Ultrasonografi sering digunakan untuk memandu suntikan kortikosteroid ke kompartemen
tendon untuk memperbaiki kondisi.
• Menggunakan B-mode ultrasound sebagai standar, shear wave elastography (SWE) sebagai
diagnosis tenosinovitis de Quervain memiliki spesifisitas 95% dan sensitivitas 85% dalam
mendiagnosis TDQ.
• Selain itu, karakteristik ultrasonik termasuk nilai cutoff retinaculum ekstensor untuk
mendiagnosis TDQ adalah 0,45 mm (sensitivitas 96,3%, spesifisitas 93,3%). Puncak tulang
pada styloideus radialis ditemukan dalam semua kasus kehadiran septum intrakompartment.1
2.3.2.3 MRI
MRI sangat sensitif dan spesifik dan berguna untuk mendeteksi penyakit ringan di mana USG
mungkin samar-samar. Ada tidaknya septum intertendinous dapat dinilai. Temuan meliputi:
• Tenosinovitis
a. Peningkatan cairan dalam selubung tendon (T2 tinggi, T1 menengah rendah)
b. Debris dalam selubung (sinyal T1 menengah)
c. Retinakulum yang menebal dan edema
d. Edema subkutan peritendon
e. Peningkatan kontras subkutan peritendon
• Tendinosis
a. Pembesaran tendon maksimal pada styloideus radialis dan sering lebih besar pada aspek
medial tendon
b. Sinyal T1 dan T2 intratendinous sedikit meningkat dibandingkan dengan tendon
lainnya
c. Penampilan tendon lurik karena beberapa slip yang diperbesar
• Robekan tendon longitudinal
a. Sinyal T2 tinggi linier karena fluida dalam robekan
b. Lebih umum ditemukan pada APL.1
2.3.2.4 Suntikan yang dipandu USG dan prognosis pada TDQ
Ketika membandingkan ultrasonografi dan karakteristik klinis pergelangan tangan yang
dioperasi dan tidak dioperasi, ditemukan bahwa pasien dengan skala analog visual baseline
yang tinggi, dengan semua tes klinis positif dan dengan tumor intracompartmental persisten,
memiliki risiko kegagalan yang lebih tinggi secara signifikan setelah perawatan konservatif.1
2 Foto klinis yang menggambarkan pembengkakan visual yang terjadi di daerah kompartemen
punggung pertama dengan tenosynovitis de Quervain (milik Joshua M. Abzug, MD)

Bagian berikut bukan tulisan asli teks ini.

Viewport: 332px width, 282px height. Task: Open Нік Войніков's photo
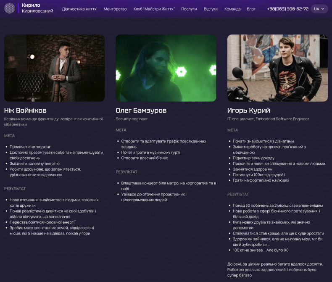point(55,68)
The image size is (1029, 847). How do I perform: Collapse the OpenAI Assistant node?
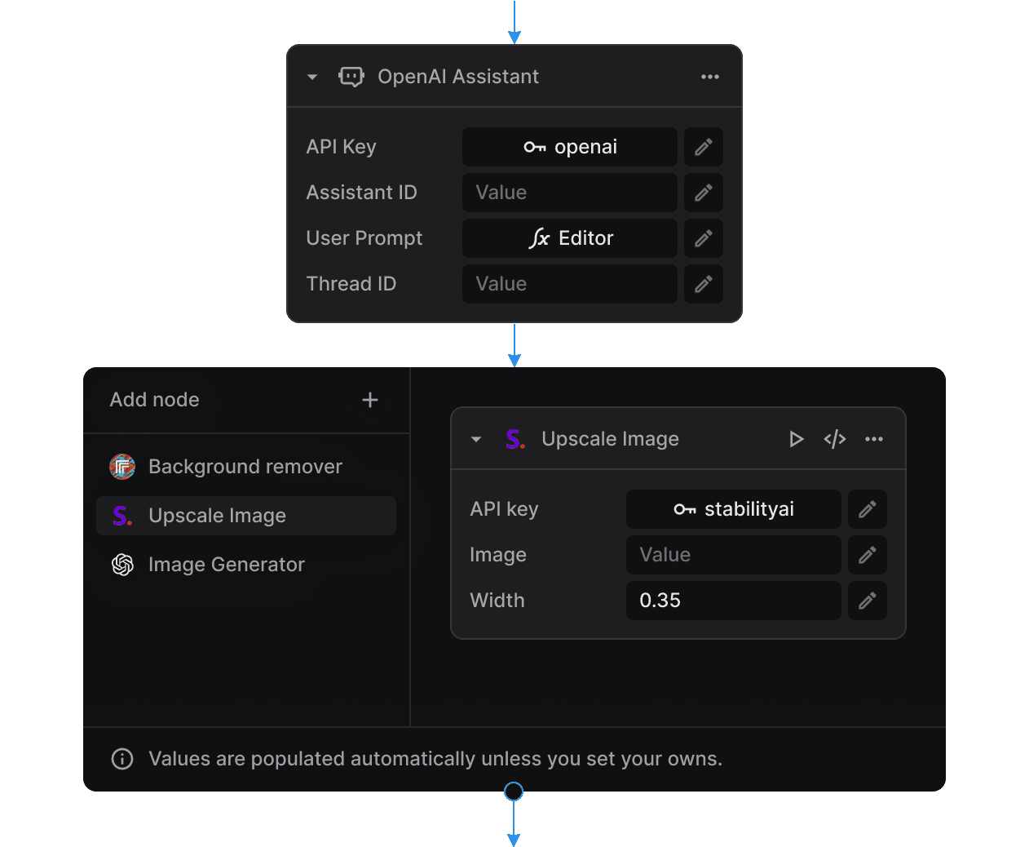pos(311,76)
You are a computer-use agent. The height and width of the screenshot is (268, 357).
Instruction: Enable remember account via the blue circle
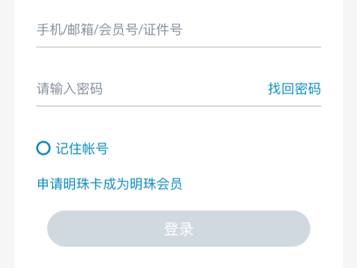[43, 148]
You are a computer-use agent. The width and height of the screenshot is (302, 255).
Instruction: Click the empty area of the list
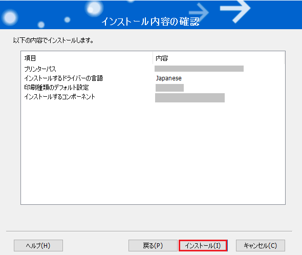pyautogui.click(x=153, y=152)
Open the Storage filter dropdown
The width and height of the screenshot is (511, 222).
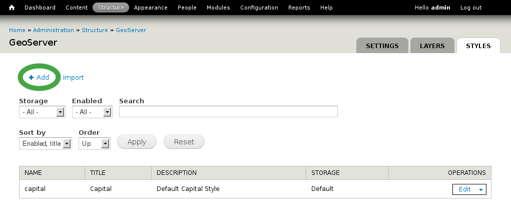(43, 112)
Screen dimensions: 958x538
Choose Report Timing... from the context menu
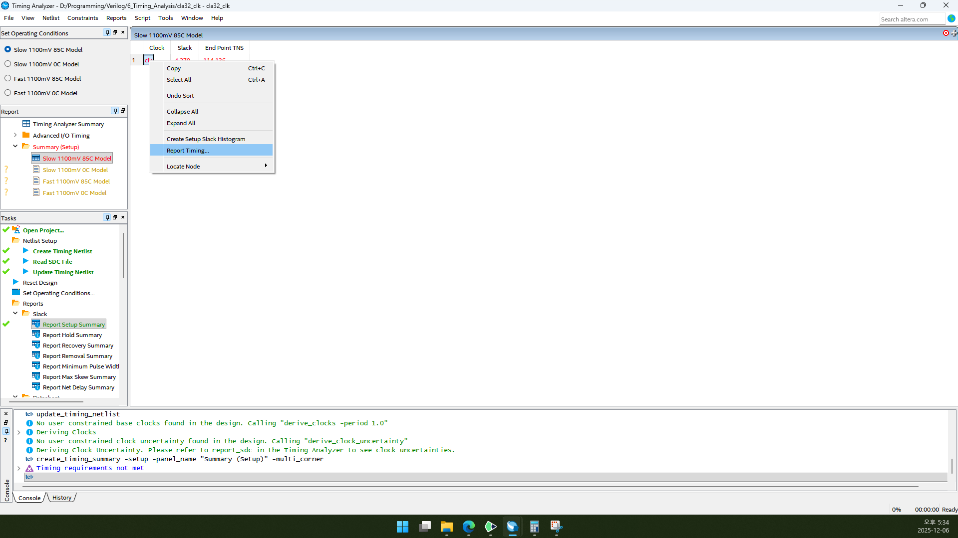pyautogui.click(x=188, y=151)
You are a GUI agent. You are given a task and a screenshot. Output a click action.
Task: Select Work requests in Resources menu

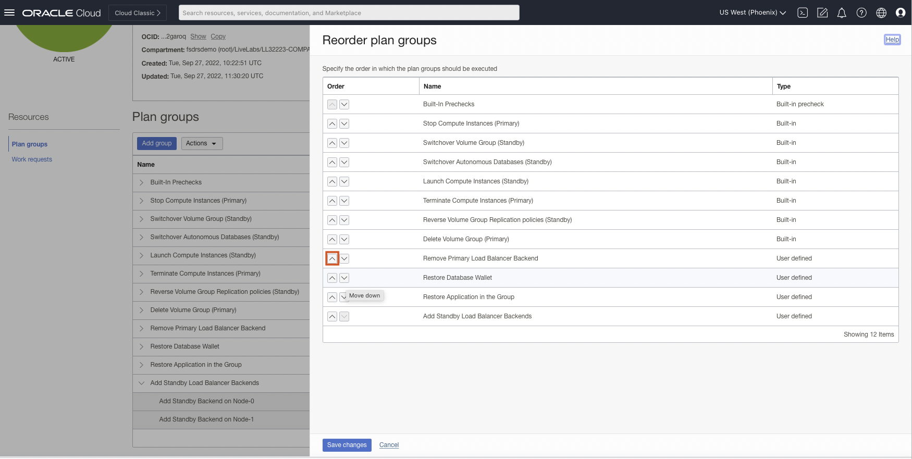click(32, 159)
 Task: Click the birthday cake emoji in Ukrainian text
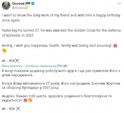(25, 100)
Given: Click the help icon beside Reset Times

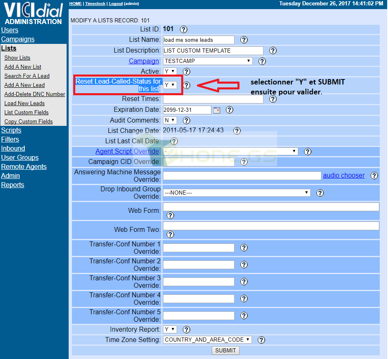Looking at the screenshot, I should click(273, 99).
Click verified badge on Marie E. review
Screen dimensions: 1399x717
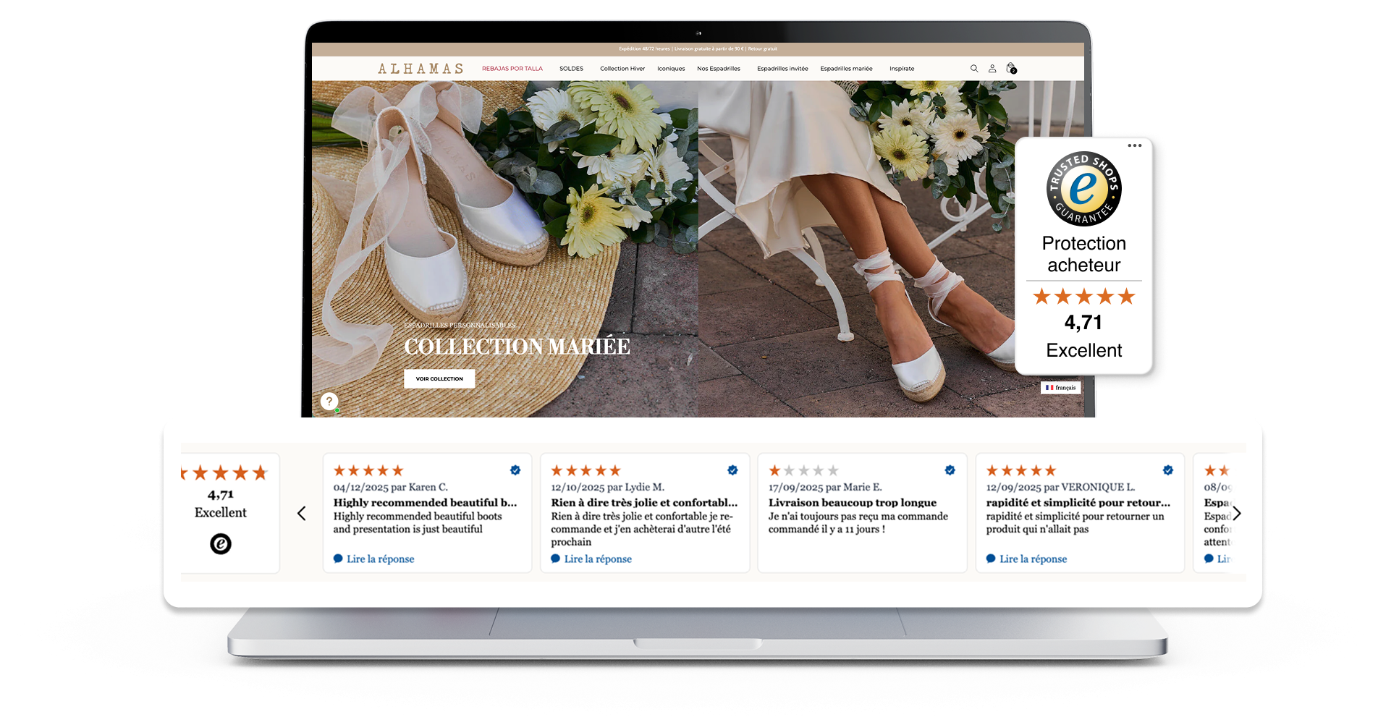[950, 470]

Awalnya, hasilnya baik dengan perawatan konservatif dan pasien dapat terus bekerja
penuh waktu. Namun, sekitar 2 bulan kemudian, gejalanya memburuk dan dia kembali untuk
meminta perawatan lebih lanjut. Pada titik ini, kemungkinan intervensi bedah sebagai solusi
definitif dibahas. Setelah membahas risiko, manfaat, dan alternatif, pasien memilih untuk
menjalani intervensi operasi. Dilakukan release dari kompartemen dorsalis pertama, termasuk
pelepasan sub-kompartemen untuk tendon EPB. Rilis ini dilakukan pada dorsal ridge dari
kompartemen. Tidak ada subluksasi yang terjadi setelah pelepasan, dan oleh karena itu,
retinakulum tidak direkonstruksi. Pasca operasi, pasien dipasang splint di ibu jari dan dirujuk
ke OT. Enam minggu setelah prosedur, pasien datang kembali dengan peningkatan yang
signifikan dalam keluhan nyeri. Dia dapat kembali bekerja full-time tanpa batasan.2
Tenosynovitis De Quervain (DQT) adalah salah satu bentuk tenosinovitis stenosis yang
paling umum dan merupakan cedera umum di tempat kerja. Diagnosis biasanya klinis
menggunakan tes Finkelstein, tes Eichhoff, dan / atau hiperfleksi pergelangan tangan dan
abduksi ibu jari (tes WHAT/wrist hyperflexion and abduction of the thumb). Jika diperlukan,
satu-satunya investigasi yang paling berguna dan akurat adalah pemindaian ultrasound resolusi
tinggi. Ulasan berbasis bukti ini mengidentifikasi pendekatan yang jelas untuk pengobatan
DQT termasuk nonsurgical (terapi ultrasound dengan atau tanpa orthosis) dan pendekatan
bedah. Namun, kami menemukan bahwa lebih banyak RCT berkualitas tinggi masih
diperlukan untuk lebih merangsang praktik berbasis bukti, terutama yang terkait dengan
gangguan terkait pekerjaan.
Meskipun pengobatan terapi okupasi yang dikombinasi dengan NSAID dan suntikan
kortikosteroid ditemukan dapat meringankan gejala pada tenosinovitis de Quervain, release
kompartemen dorsalis pertama mungkin diperlukan jika gejala lanjutan masih ada. Metode
perawatan terapi okupasi untuk tenosynovitis de Quervain membantu penyembuhan penyakit
ini melalui modifikasi aktivitas dengan edukasi pasien, splint, perawatan manual, penggunaan
modalitas, edema, dan manajemen jaringan parut, serta desensitisasi dan latihan terapi.